Written instruction A:
Please print the entries starting at the line that contains "At what coordinates should I click to accomplish: Hide" and ending at the line that contains "Action: (623, 151)", with both of those lines included and every line reproduced unchanged.

Source passage:
OVHcloud Network Status

Current status
  • Operational
  • Degraded performance
  • Partial Outage
  • Major Outage
  • Under maintenance
FS#15238 — BHS
Incident Report for Network & Infrastructure
The links between Newark and our datacenter of Beauharnois are down:
We will update this taso as soon as we have more information.


Date: 2015-11-11 16:45:59 UTC

On Monday November 2, 2015, the BHS datacenter suffered a new network problem impacting all BHS Datacenter customers. This incident was similar to 5 months ago, when 3 pairs of our optical fibers were cut between Beauharnois and Montreal on the North route.

Two years ago, we began adding redundancy on the 103 KMs of fiber on the South loop. Since then, there have been long delays concerning this project, bringing the time of completion to 24 months instead of the planned 12. Work was finished this week and only in response to the urgency of the situation. We forced the installation of the new South fiber optic line, thereby reducing the duration of downtime of the public network from 10 hours and 51 minutes to 4 hours and 55 minutes.

Now, the datacenter is connected in total redundancy by the North loop and the South loop. We have 5 directions: 2 towards New York, 1 towards Chicago and 2 towards Montreal.

Three years after starting the project, we are continuing the work on improving the 2nd route towards New York where all that remains is to solder the optic fiber at the Canada/USA border. Negotiations are underway to connect Toronto and Detroit, MI.

Here is what our dark fiber and DWDM network connecting BHS looks like:

We own:
- 4x10 Gbps between BHS and Montreal via the North loop
- 4x10 Gbps between BHS and Montreal via the South loop
- 6x100 Gbps towards New York/Newark via the South loop
We rent:
- 10x10 Gbps towards Chicago via South loop
- 20x10 Gbps towards Newark via the North loop
- 4x10 Gbps towards London (through Canada) via South loop
- 4x10 Gbps towards Paris (through USA) via the North loop

Within 3 to 4 weeks, we will finish the work on our own 2nd route towards New York/Newark and we are going to activate an optical failover of 6x100 Gbps through the following 2 routes: BHS/NYC-NWK. This will allow us to terminate the rental of the 20x10 Gbps through Newark.

We are going to increase the capacity of Montreal/Chicago to 2x100 Gbps then 4x100 Gbps while waiting for our own route to be finished between BHS and Chicago by Toronto/Detroit. We cannot yet provide an ETA, knowing that we lack 800 KMs between Toronto and Detroit, MI. We already have in place BHS towards Toronto and Detroit, MI towards Chicago, IL.

At the same time, we are working on the network in the USA between New York and Newark (NY) then Chicago (IL) and Ashburn (VA). This new USA network is planned to be deployed in Q2 2016 and will not only provide redundancy from BHS towards Chicago through New York but also allow for the connection of a datacenter in the USA.

Written instruction B:
Output the section of the BHS network incident report starting at "On Monday November" and ending at "and 55 minutes.", word for word.

Records shown:
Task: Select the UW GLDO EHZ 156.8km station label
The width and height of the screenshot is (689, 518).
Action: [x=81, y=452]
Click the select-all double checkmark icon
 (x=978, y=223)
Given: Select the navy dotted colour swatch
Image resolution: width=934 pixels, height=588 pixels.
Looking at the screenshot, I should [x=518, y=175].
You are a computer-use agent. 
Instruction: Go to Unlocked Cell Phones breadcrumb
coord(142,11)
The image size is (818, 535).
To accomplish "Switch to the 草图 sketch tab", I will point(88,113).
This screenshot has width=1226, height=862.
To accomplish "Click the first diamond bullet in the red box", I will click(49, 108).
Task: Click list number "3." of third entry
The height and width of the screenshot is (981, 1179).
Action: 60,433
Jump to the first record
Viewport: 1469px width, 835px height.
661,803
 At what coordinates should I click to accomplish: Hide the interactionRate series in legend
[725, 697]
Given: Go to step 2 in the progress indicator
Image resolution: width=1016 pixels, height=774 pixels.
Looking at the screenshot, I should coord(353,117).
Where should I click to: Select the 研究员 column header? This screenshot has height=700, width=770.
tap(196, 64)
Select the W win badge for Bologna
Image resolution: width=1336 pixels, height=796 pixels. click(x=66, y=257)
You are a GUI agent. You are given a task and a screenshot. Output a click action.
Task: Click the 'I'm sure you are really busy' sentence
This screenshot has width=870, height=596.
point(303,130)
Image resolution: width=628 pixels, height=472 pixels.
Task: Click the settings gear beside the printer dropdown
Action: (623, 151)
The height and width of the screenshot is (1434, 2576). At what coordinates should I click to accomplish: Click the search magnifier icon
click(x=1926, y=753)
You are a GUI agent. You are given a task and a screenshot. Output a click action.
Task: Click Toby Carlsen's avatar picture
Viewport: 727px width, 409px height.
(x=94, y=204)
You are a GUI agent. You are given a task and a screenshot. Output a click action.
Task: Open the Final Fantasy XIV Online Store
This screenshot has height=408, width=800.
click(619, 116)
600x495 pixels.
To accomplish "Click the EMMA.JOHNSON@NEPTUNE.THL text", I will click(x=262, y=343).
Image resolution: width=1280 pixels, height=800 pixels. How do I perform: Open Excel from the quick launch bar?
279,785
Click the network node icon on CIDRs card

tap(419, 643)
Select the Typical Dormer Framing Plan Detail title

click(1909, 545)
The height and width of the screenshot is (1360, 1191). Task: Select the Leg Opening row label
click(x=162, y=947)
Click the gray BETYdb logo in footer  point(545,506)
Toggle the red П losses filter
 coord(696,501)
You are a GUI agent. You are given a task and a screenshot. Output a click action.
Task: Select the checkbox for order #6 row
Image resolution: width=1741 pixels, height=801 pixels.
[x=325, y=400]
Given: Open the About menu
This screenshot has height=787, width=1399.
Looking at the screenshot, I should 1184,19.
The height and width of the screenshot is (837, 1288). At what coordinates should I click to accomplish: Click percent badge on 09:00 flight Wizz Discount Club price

Correct answer A:
 At what coordinates should I click to accomplish: Hide the interactionRate series in legend
[725, 697]
Given: Go to step 2 in the progress indicator
Image resolution: width=1016 pixels, height=774 pixels.
Looking at the screenshot, I should coord(353,117).
Where should I click to: Select the 研究员 column header? This screenshot has height=700, width=770.
tap(196, 64)
Select the W win badge for Bologna
Image resolution: width=1336 pixels, height=796 pixels. click(x=66, y=257)
You are a GUI agent. You are given a task and a screenshot. Output a click action.
Task: Click the 'I'm sure you are really busy' sentence
This screenshot has width=870, height=596.
point(303,130)
Image resolution: width=628 pixels, height=472 pixels.
Task: Click the settings gear beside the printer dropdown
Action: (623, 151)

Correct answer B:
On Monday November 2, 2015, the BHS datacenter suffered a new network problem impacting all BHS Datacenter customers. This incident was similar to 5 months ago, when 3 pairs of our optical fibers were cut between Beauharnois and Montreal on the North route.

Two years ago, we began adding redundancy on the 103 KMs of fiber on the South loop. Since then, there have been long delays concerning this project, bringing the time of completion to 24 months instead of the planned 12. Work was finished this week and only in response to the urgency of the situation. We forced the installation of the new South fiber optic line, thereby reducing the duration of downtime of the public network from 10 hours and 51 minutes to 4 hours and 55 minutes.